Google Summer of Code 2011 application

Jonathan M Davis jmdavisProg at gmx.com
Tue Mar 8 20:45:40 PST 2011


On Tuesday 08 March 2011 20:34:00 %u wrote:
> >> I have the same feeling. I'd like to see such projects. But I
> 
> believe students are more likely to pick feature-oriented projects.
> The stuff that sounds cool.
> 
> > And I wouldn't be surprised if Google as well is also more likely
> 
> to accepted feature-oriented projects than bug-fix ones.
> 
> Wait, I think I'm confused -- which ones are "feature-oriented
> projects" and which ones aren't?
> 
> I'm only a single voice, but for my student perspective, I frankly
> wouldn't waste my time joining a benchmarking project; however, I
> would definitely consider helping get the compiler bugs fixed. After
> all, if it's open-source, then students should be able to help
> contribute, right? What's the point of restricting the compiler work
> to beyond their reach, especially if that's what needs some of the
> most help in and especially if they might be more interested in it?
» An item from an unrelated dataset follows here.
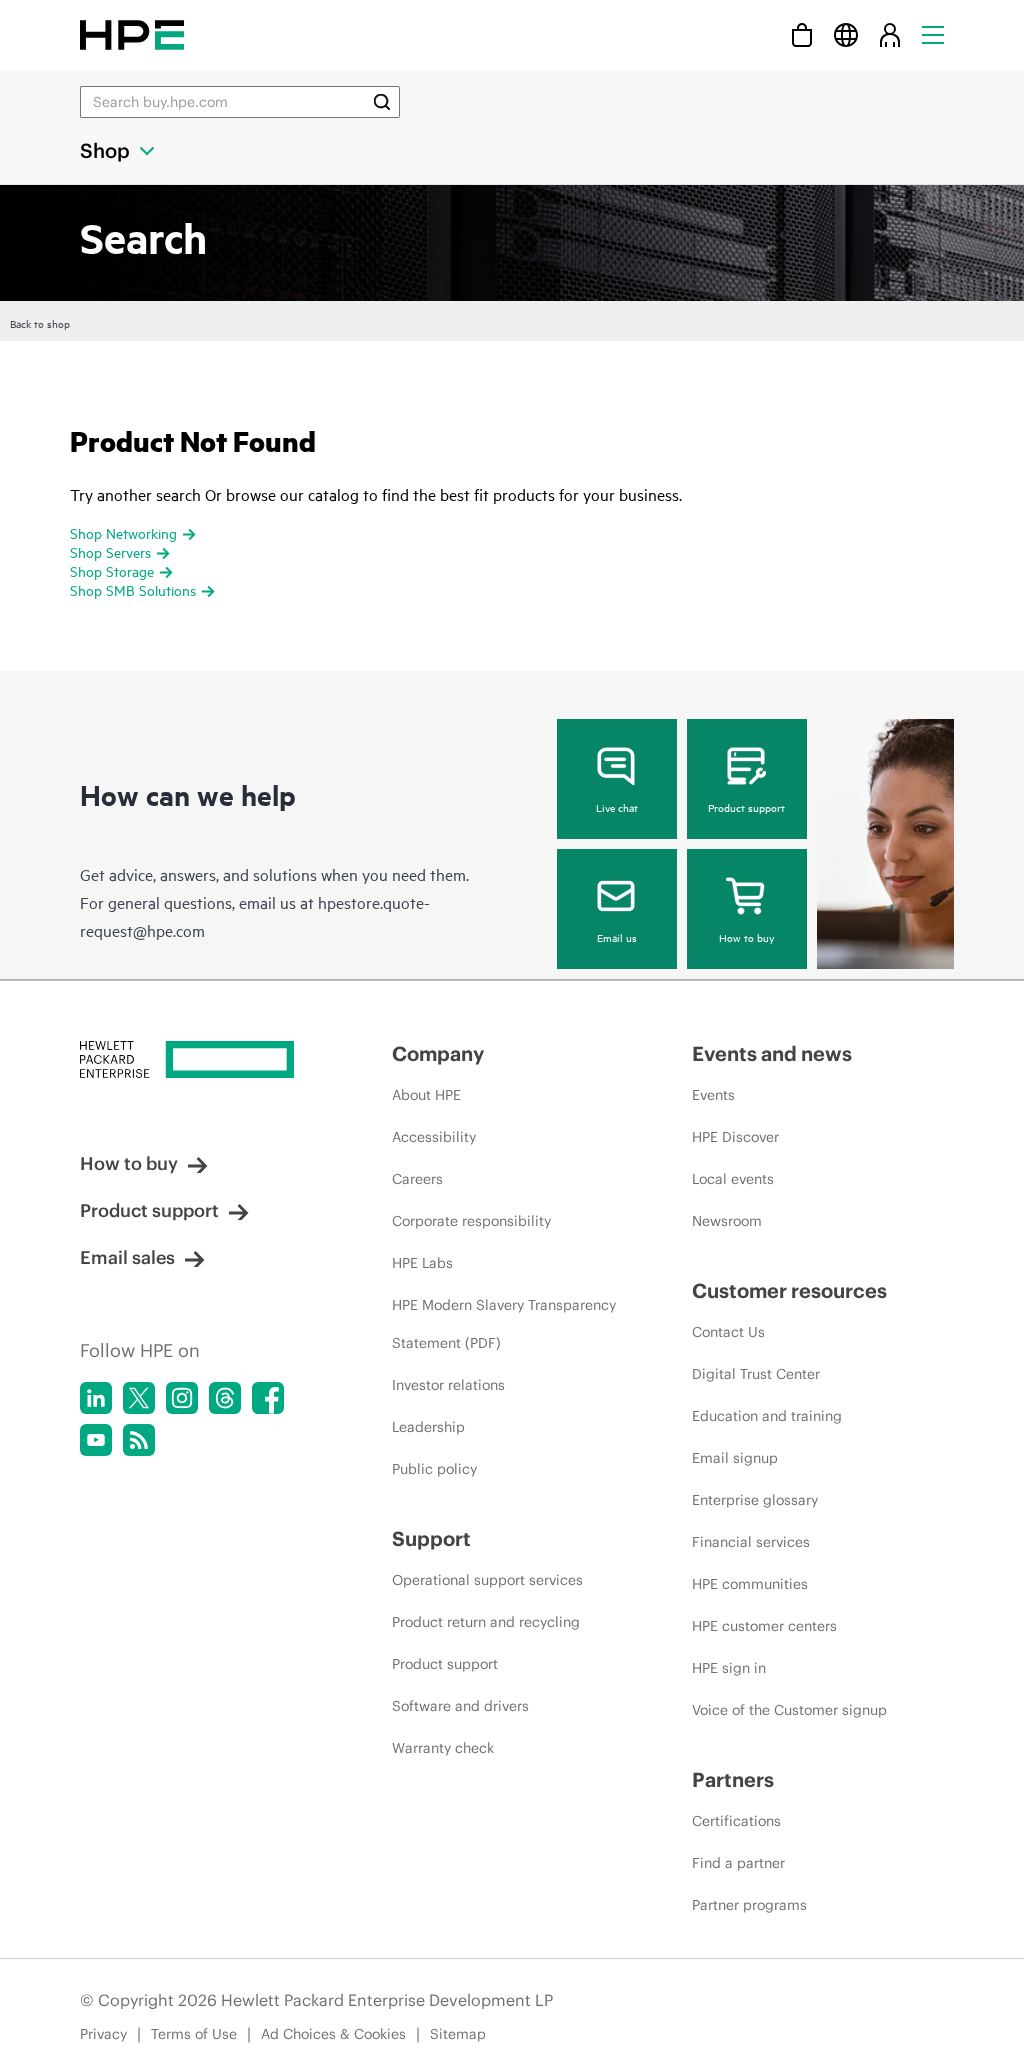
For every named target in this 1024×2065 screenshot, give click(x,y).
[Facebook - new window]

The compiler is just one component. druntime and Phobos are part of it as well. 
A good example of a feature-oriented project for druntime would be working on 
the GC. For Phobos, stuff like a logging module or an xml module would be good 
examples of feature-oriented projects. They're tasks to implement or 
significantly improve a specific feature, not work on general bugs.